Set down the entries that follow exactly as written, leaving out any images.

Material for this exercise.

● ● ● ●

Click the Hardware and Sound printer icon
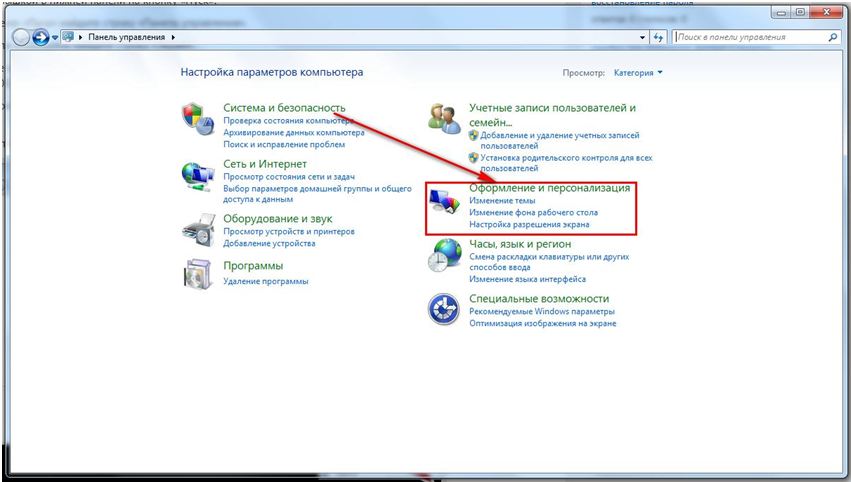The image size is (851, 482). click(x=197, y=229)
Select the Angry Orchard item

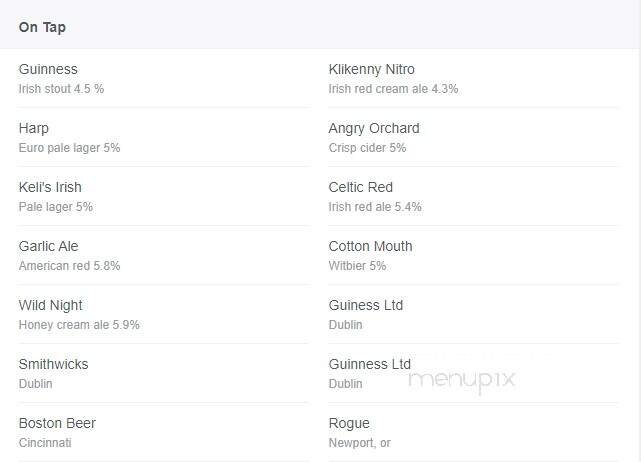pos(373,128)
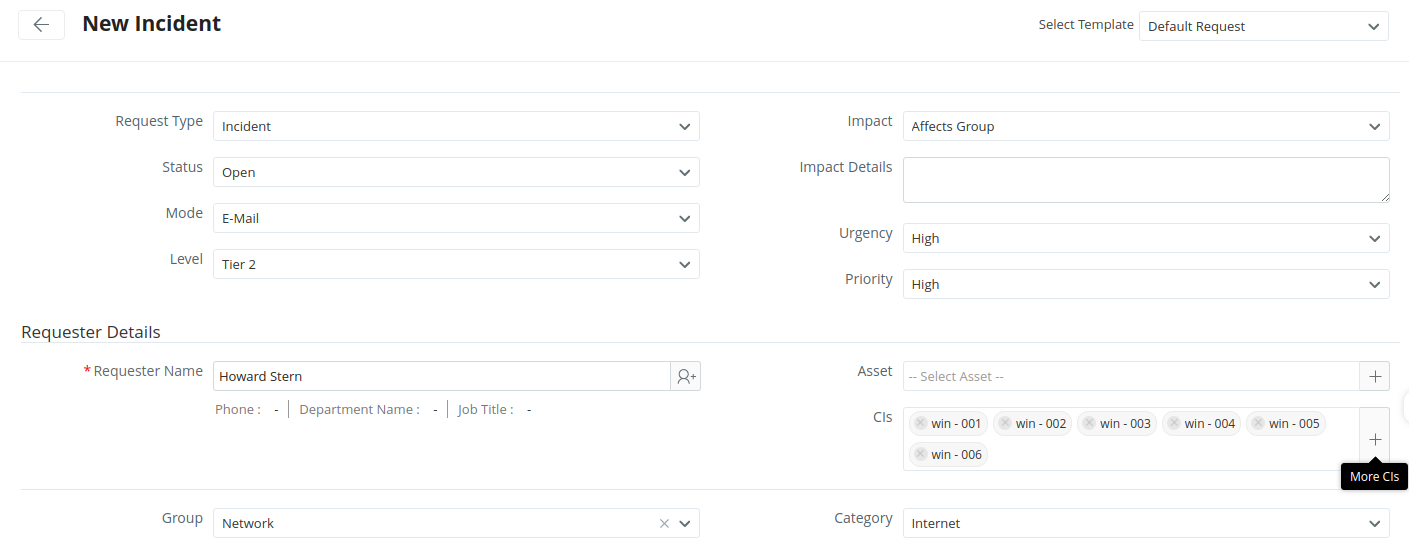The width and height of the screenshot is (1409, 550).
Task: Open the Select Template dropdown
Action: tap(1263, 26)
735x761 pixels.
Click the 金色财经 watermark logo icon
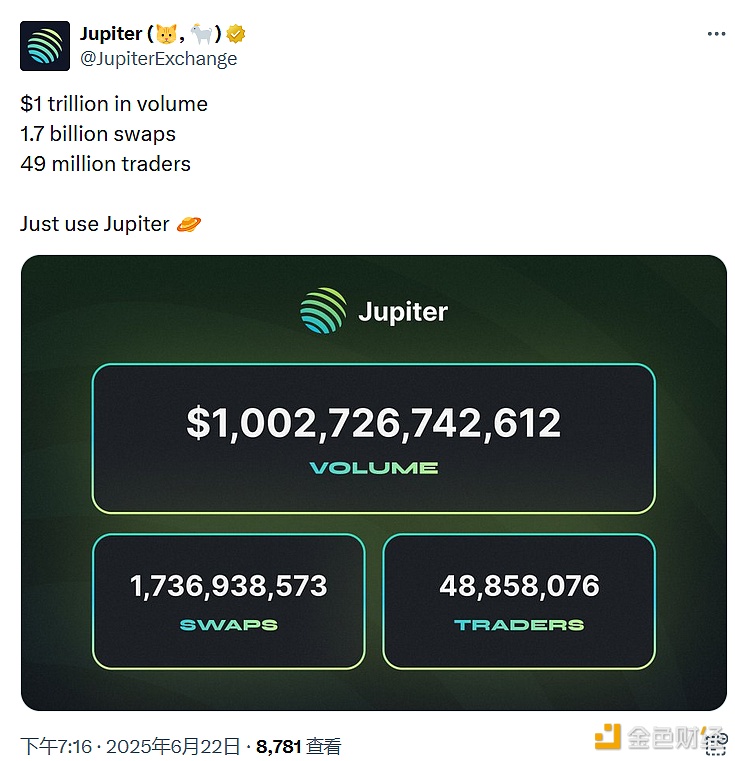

● ● ● ●

Answer to the problem.
Click the Hardware and Sound printer icon
The image size is (851, 482). click(x=197, y=229)
Select the Angry Orchard item

pos(373,128)
The width and height of the screenshot is (1409, 550).
Task: Open the Select Template dropdown
Action: tap(1263, 26)
735x761 pixels.
Click the 金色财经 watermark logo icon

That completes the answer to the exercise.